Segment Start: Supplied material
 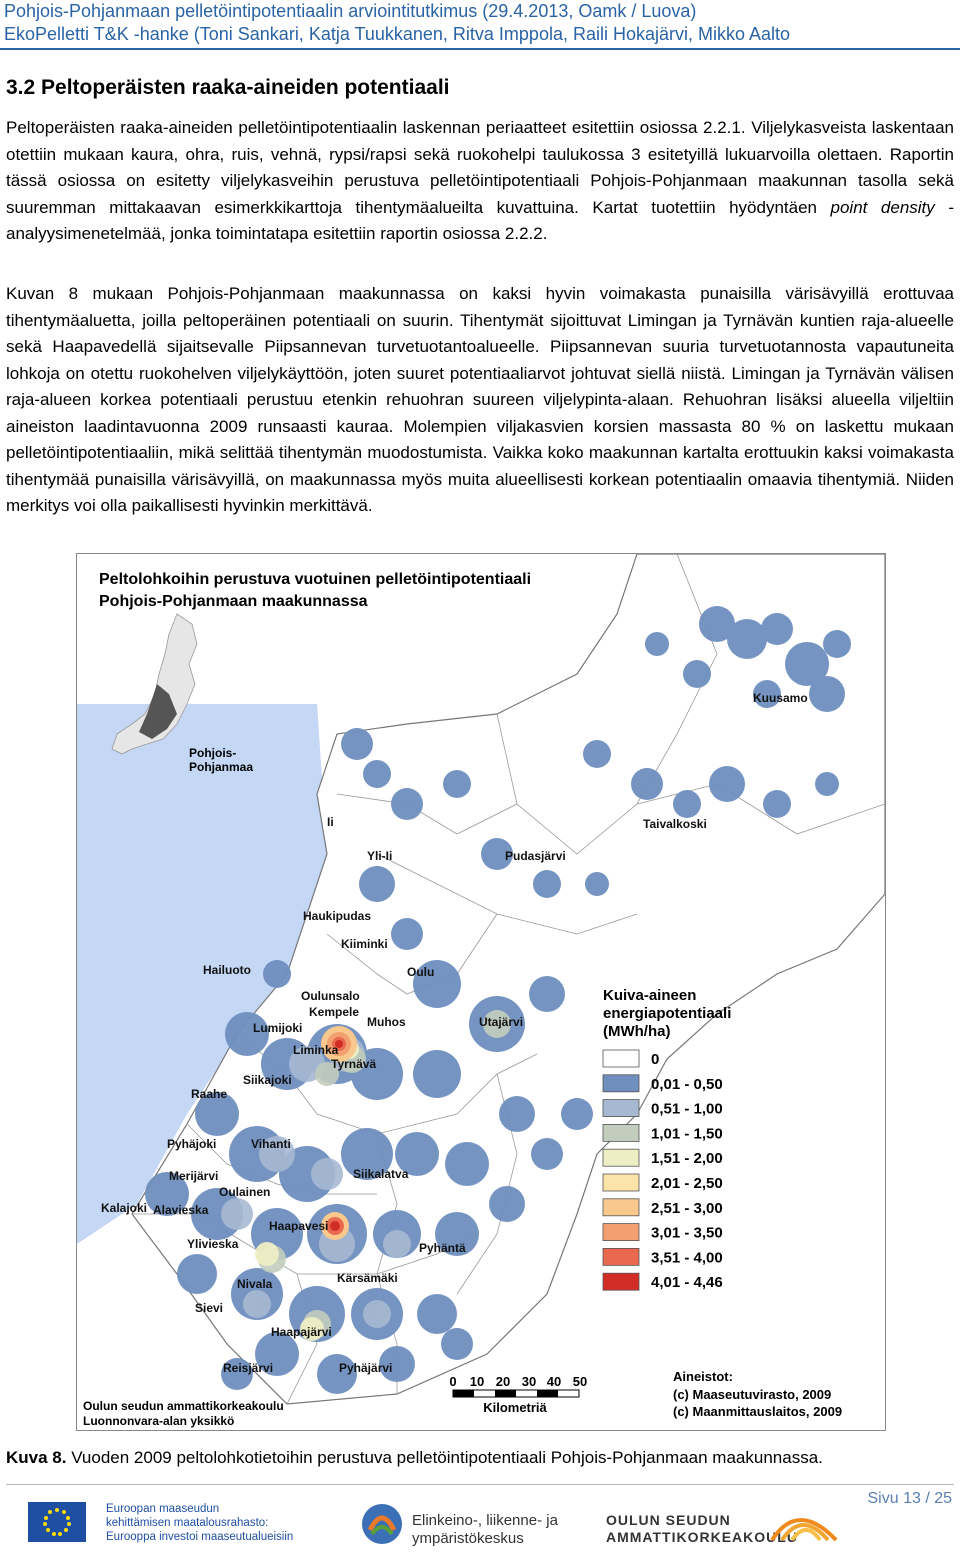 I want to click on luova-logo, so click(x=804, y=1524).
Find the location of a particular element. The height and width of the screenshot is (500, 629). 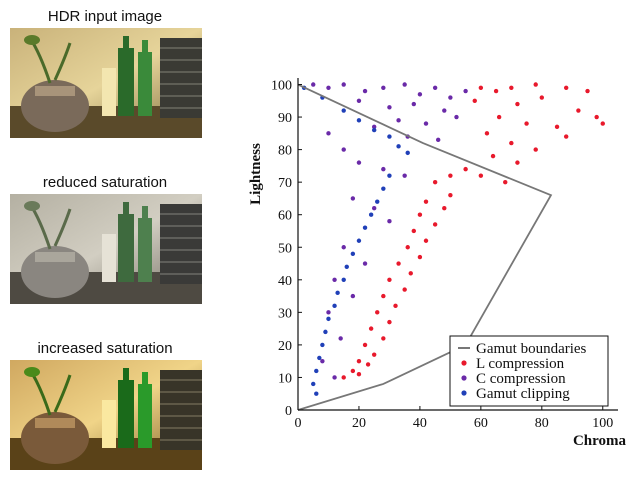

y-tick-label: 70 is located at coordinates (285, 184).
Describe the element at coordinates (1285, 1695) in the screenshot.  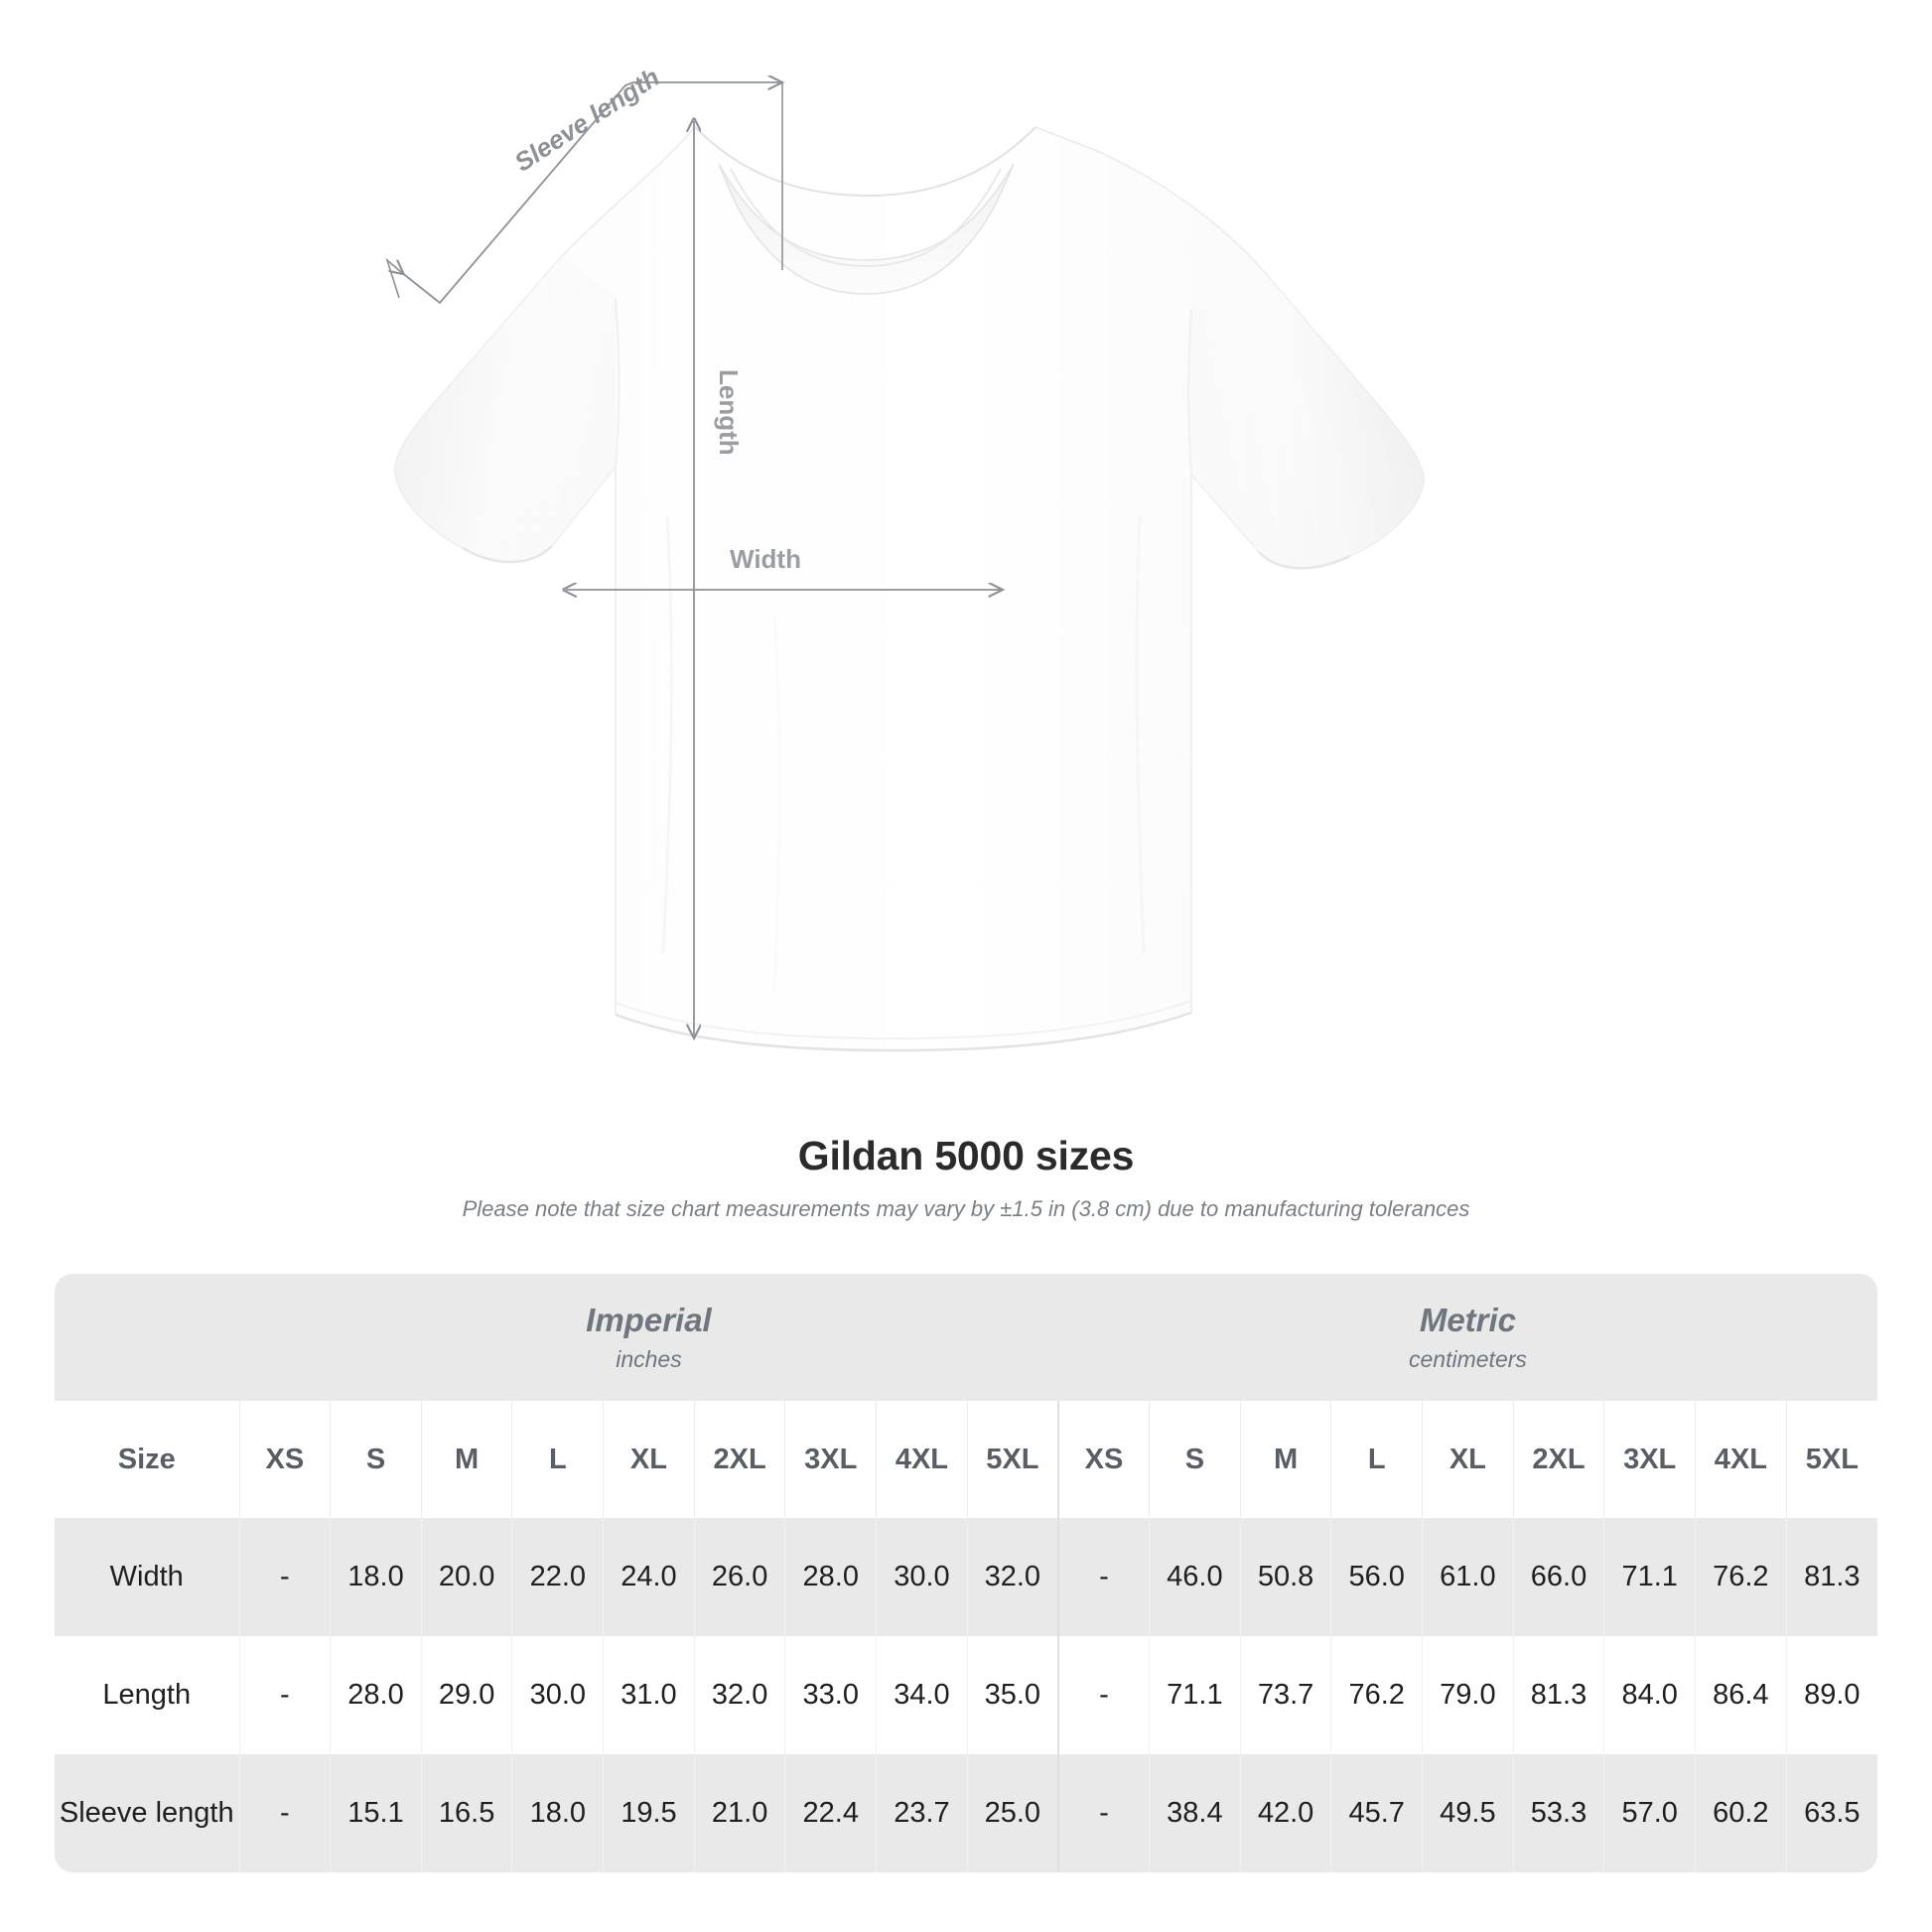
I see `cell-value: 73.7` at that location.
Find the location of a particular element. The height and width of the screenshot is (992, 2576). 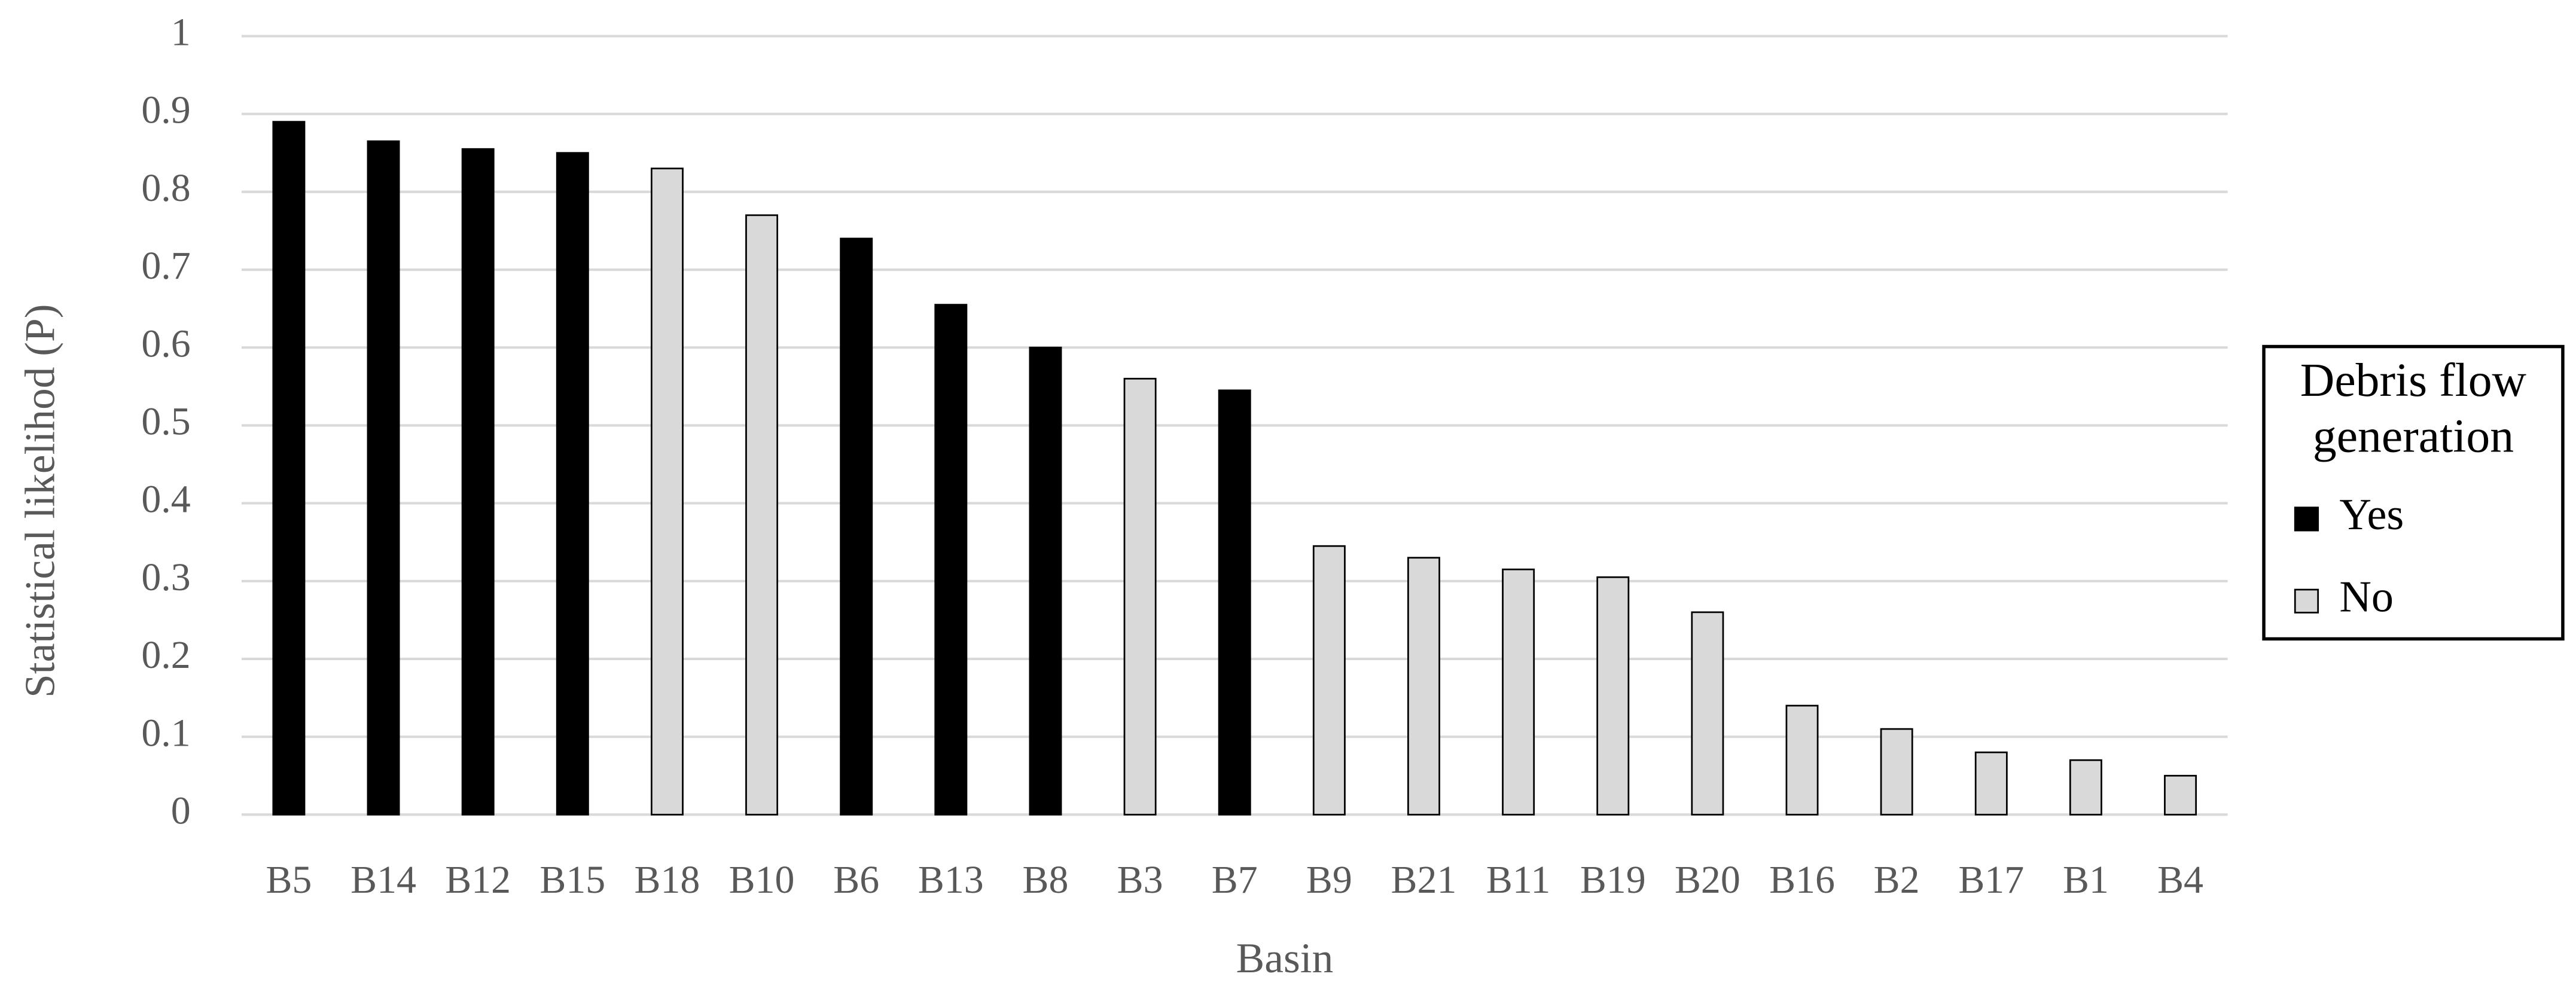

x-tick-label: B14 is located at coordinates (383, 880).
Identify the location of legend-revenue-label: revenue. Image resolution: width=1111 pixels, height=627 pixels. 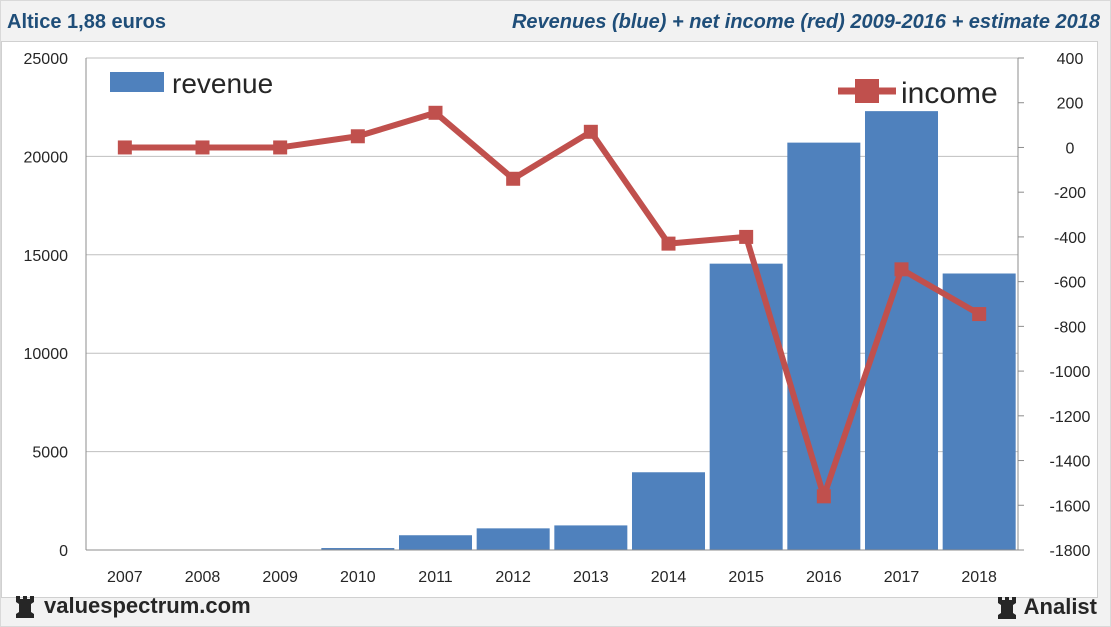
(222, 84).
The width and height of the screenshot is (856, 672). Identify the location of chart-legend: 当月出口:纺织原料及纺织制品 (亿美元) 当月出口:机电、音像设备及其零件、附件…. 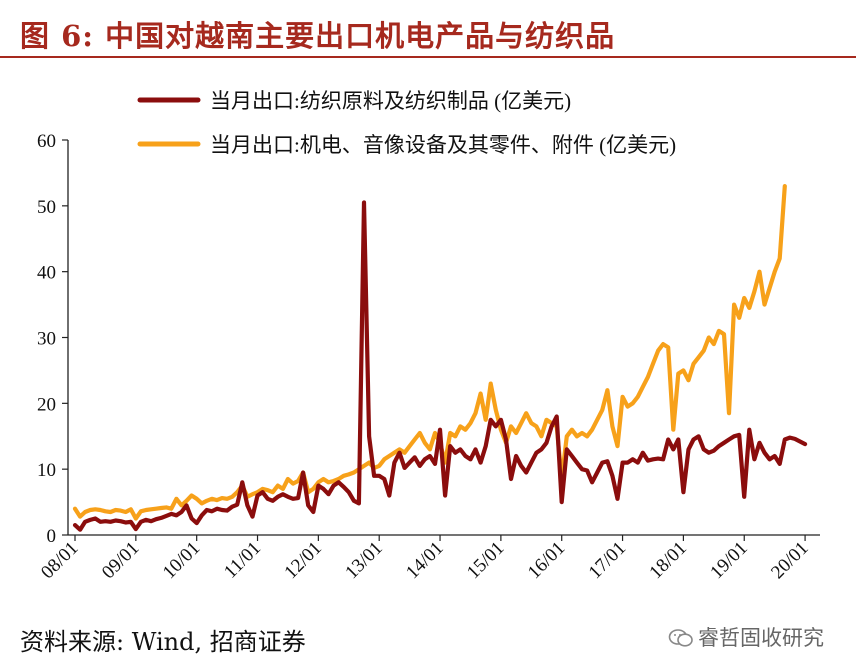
Segment End: Supplied material
Assignment: Copy all of the records above word for word, leaving out the pictures.

Result of the task:
  I want to click on luova-logo, so click(x=804, y=1524).
Find the location of a particular element. The height and width of the screenshot is (500, 629). 

y-tick-label: 70 is located at coordinates (285, 184).
Describe the element at coordinates (1285, 1695) in the screenshot.  
I see `cell-value: 73.7` at that location.
Find the location of a particular element. The height and width of the screenshot is (992, 2576). 

x-tick-label: B14 is located at coordinates (383, 880).
Identify the location of legend-revenue-label: revenue. Image resolution: width=1111 pixels, height=627 pixels. 
(222, 84).
The width and height of the screenshot is (856, 672). Identify the location of chart-legend: 当月出口:纺织原料及纺织制品 (亿美元) 当月出口:机电、音像设备及其零件、附件…. 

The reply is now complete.